Magnesium deficiency affects the majority of us, and since it’s an essential mineral involved in over 300 biochemical reactions in our bodies, deficiency can contribute to a number of health complaints. Deficiency occurs not only from lack of magnesium in our diets, but also as a result of excessive sugar, calcium supplementation without adequate magnesium intake, high alcohol intake, prolonged stress, and can be depleted with certain medications.
Eating a diet rich in magnesium can be difficult depending on the depletion level of the soil from which the produce is yielded. Generally, good choices of magnesium-rich foods include avocados, organic dark leafy greens (especially beet greens, Swiss chard, and spinach), nuts & seeds (pumpkin seeds, sesame seeds, almonds, and cashews), legumes (navy beans, tempeh, pinto beans, kidney beans, and lima beans), some grains (buckwheat, millet, barley, and quinoa), and dark chocolate.
Helpful for inflammation, cardiovascular issues, headaches, insomnia, leg cramps and muscle pain, there are so many reasons to add a magnesium product into your daily routine. Navigating the different forms of magnesium can be a bit tricky and is a common inquiry. If you’ve taken a look at an aisle of magnesium supplements, you have probably noticed that there are different types. The magnesium must be attached to another substance, be it a salt or an amino acid, which distinguishes the different forms.
Which magnesium is right for you?
When considering a magnesium supplement, take into account the bioavailability, effect on the digestive system and the general indications of the form. This list is not conclusive; other forms of magnesium also exist, but are much less common. Before adding a new supplement to your routine, check with your healthcare provider to make sure it is a right fit for you.

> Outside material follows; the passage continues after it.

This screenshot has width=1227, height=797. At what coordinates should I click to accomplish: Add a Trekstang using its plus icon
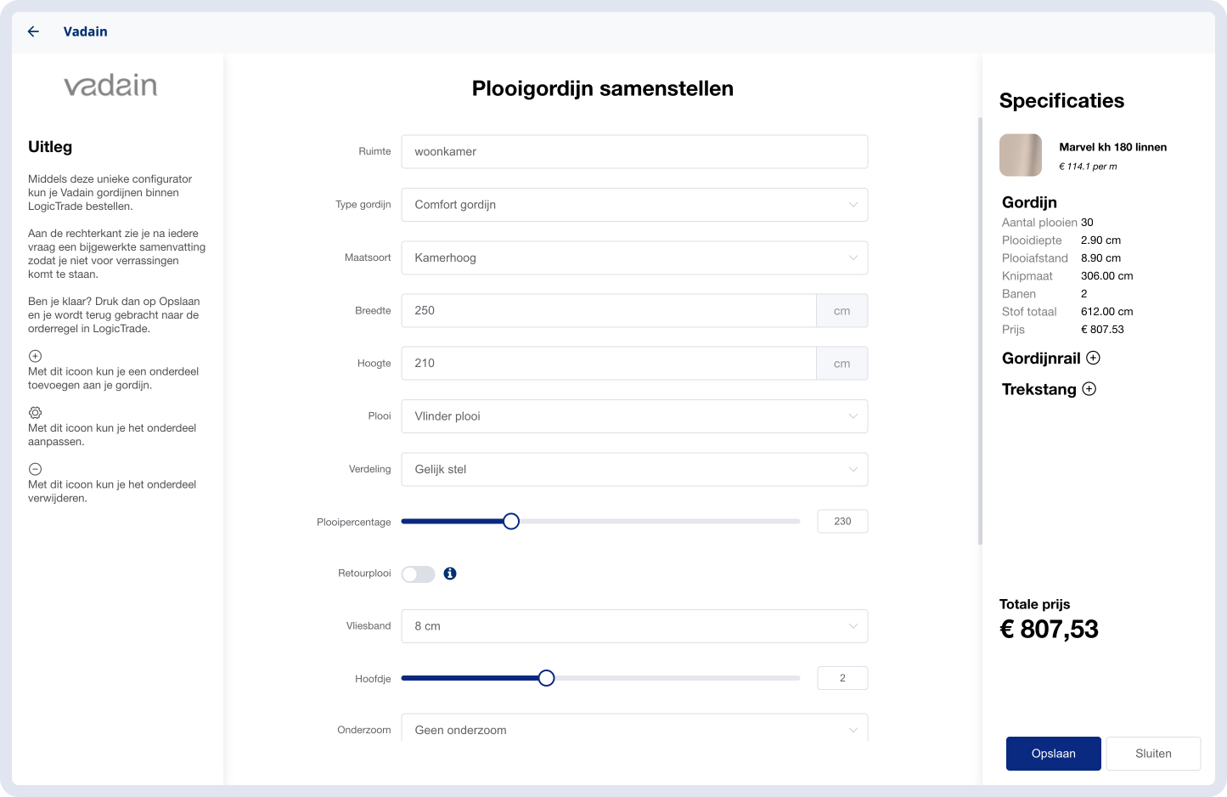tap(1089, 389)
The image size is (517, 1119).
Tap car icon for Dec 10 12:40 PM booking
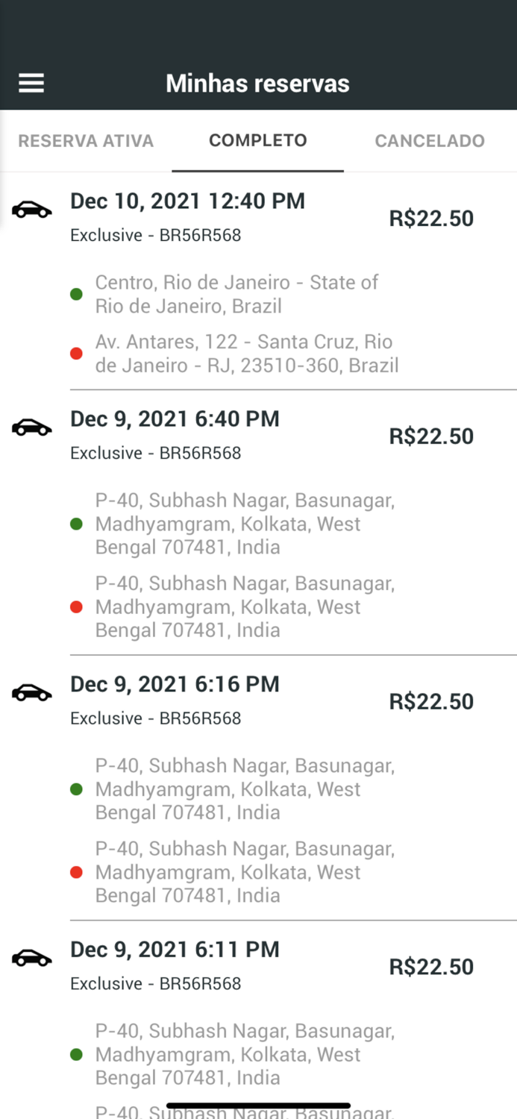click(32, 210)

Magnesium Citrate: This common, inexpensive form is very bioavailable and therefore, usable by our bodies. It does a good job for any result you’re looking for with magnesium, such as complementing calcium, vitamin K2, and vitamin D for bone health, muscle pain or cramps, constipation, anxiety, or insomnia. Although generally well-tolerated, it can have a mild laxative effect for some at regular doses. If you tend to have loose stools or have a lot of GI irritation, consider another type, or figure out what your dose limit is.
Magnesium Glycinate: This chelated form is touted as having great bioavailability and is especially good for those tending towards anxiety or insomnia. The magnesium is attached to glycine, which is an amino acid that works as an inhibitory neurotransmitter, resulting in a calming effect. Additionally, this form does not have a laxative effect, so it would be a form to choose if diarrhea is an issue.

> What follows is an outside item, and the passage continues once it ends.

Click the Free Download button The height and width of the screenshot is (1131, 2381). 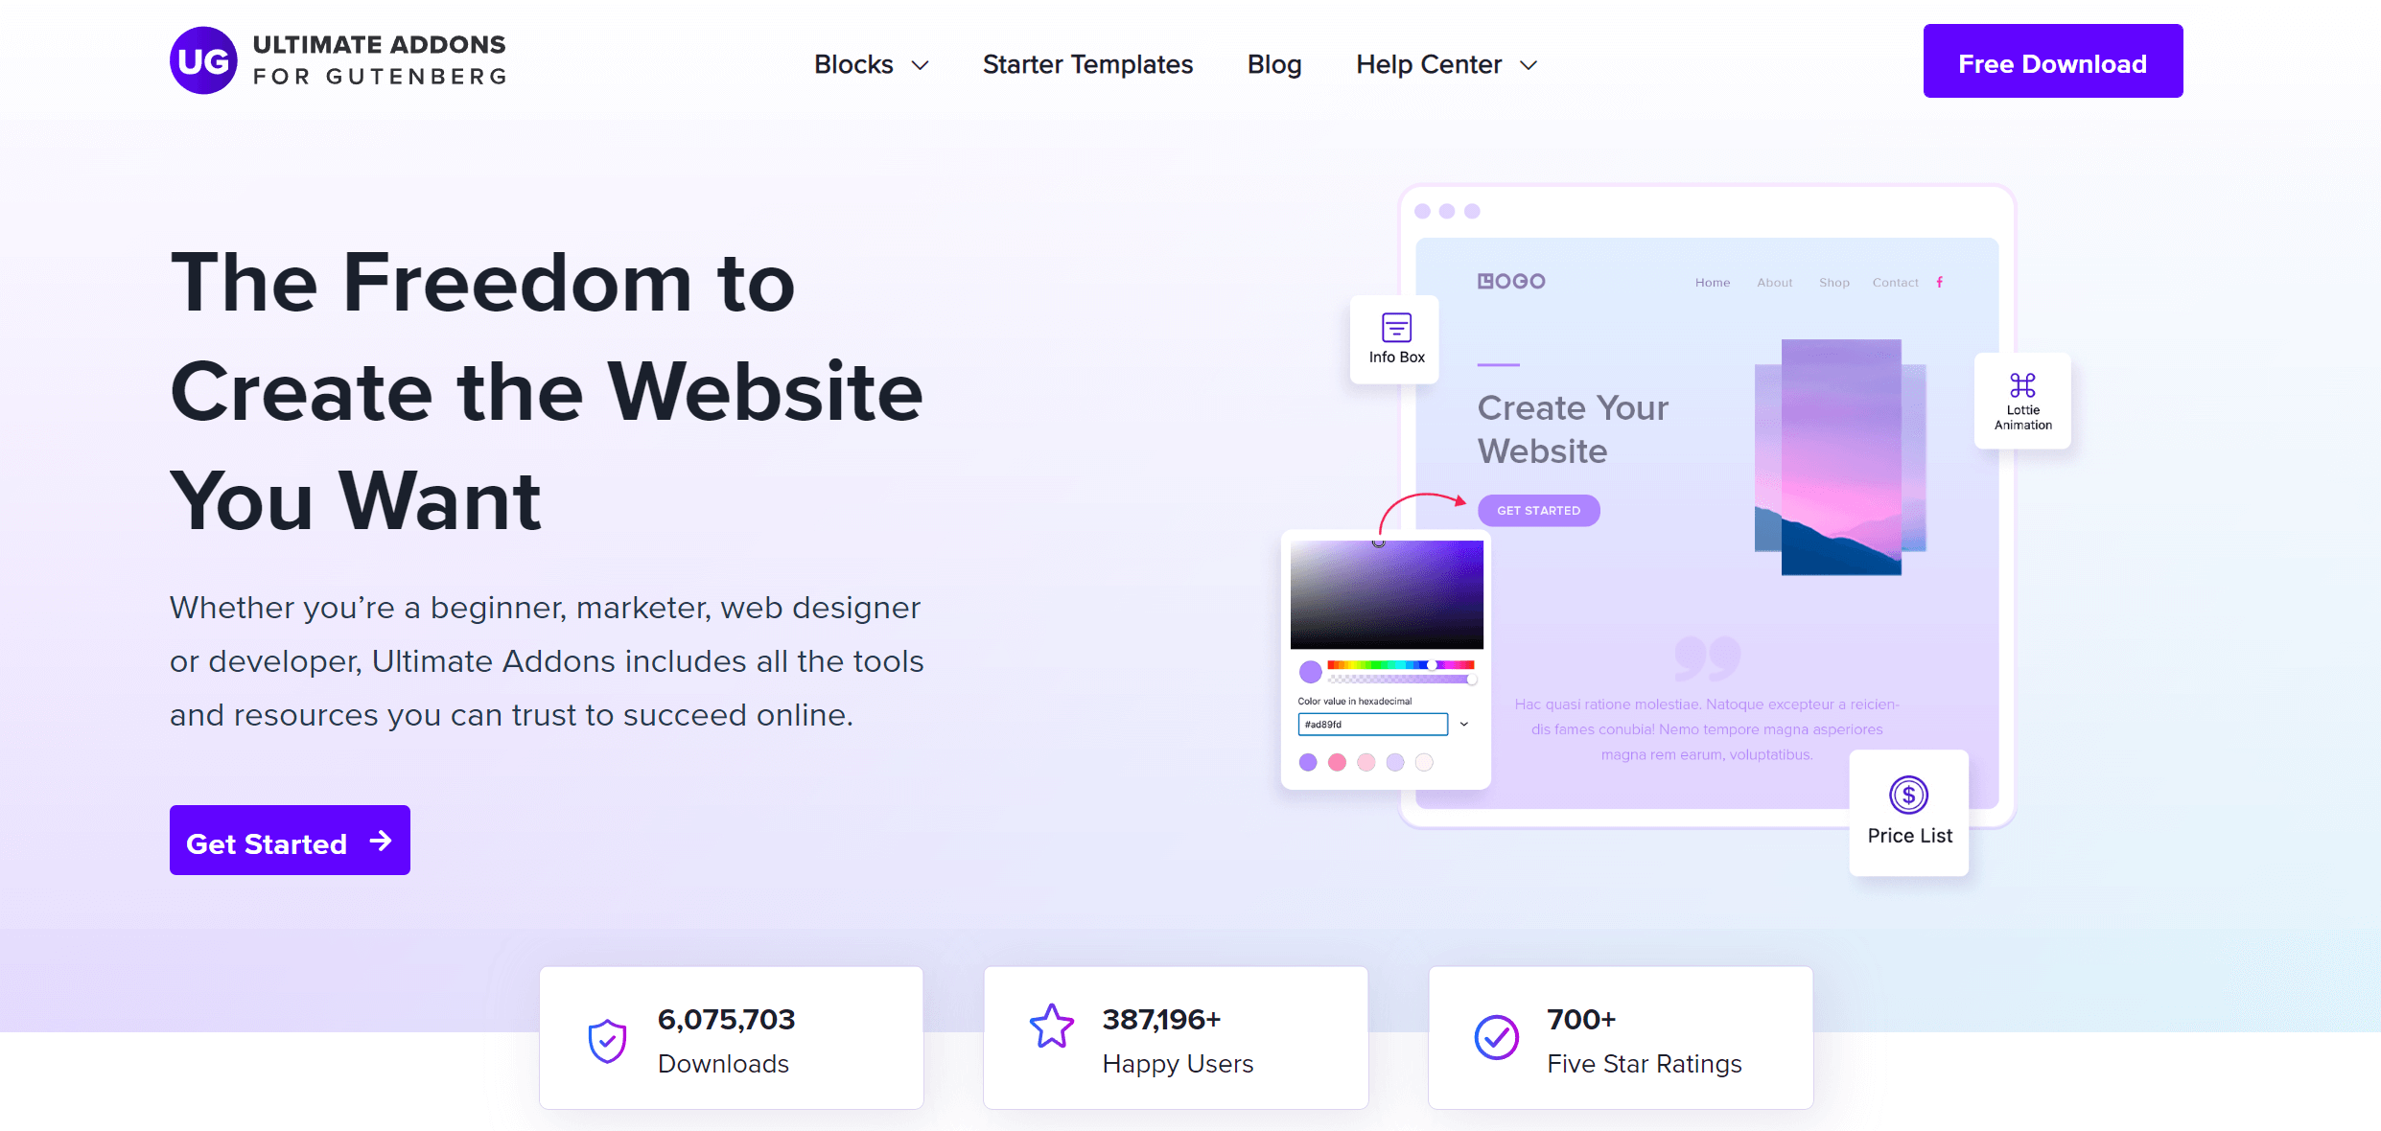point(2051,64)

Magnesium Malate: Good bioavailability and helps with cell energy production, as malate is a substrate in the Krebs cycle. In particular, the malate form can help with bodily pain, in addition to the other general magnesium uses.
Magnesium L-threonate: This form is believed to have that ability to cross the BBB (blood brain barrier) allowing it to have potential benefit in the realm of neuroscience. It has been studied for use in Alzheimer’s disease and has been found to improve working memory, as well as short-term and long-term memory. I tend to gravitate towards this form for migraines, as well.
Magnesium Aspartate: Decent bioavailability, although supposedly less so than citrate and glycinate forms, yet more so than oxide form. This type is not as common, but is sometimes used for myalgia, as well as other general magnesium uses.
Ionic Magnesium: This liquid form typically combines a number of magnesium types and is potentially absorbed more quickly due to the liquid ionic form of the minerals. This would be one to consider if you prefer a liquid to a pill.
Magnesium Oxide: Due to poor bioavailability, and because only about 4% is absorbed in the body, this form tends to be a decent laxative. For this reason, it is not an ideal form to use for supplemental uses other than constipation.
Magnesium Sulfate: Otherwise known as Epsom salts, this form is often used for therapeutic baths to promote muscle relaxation and stress relief, as the magnesium is absorbed through the skin. This form is also commonly used as injectable magnesium.
Magnesium Chloride: Found in a concentrated topical spray, this magnesium can be sprayed directly onto tight or cramping muscles and is readily absorbed through the skin. If it feels itchy when applied, dilute with a little bit of water or a neutral lotion. This form is also commonly used in IV therapy.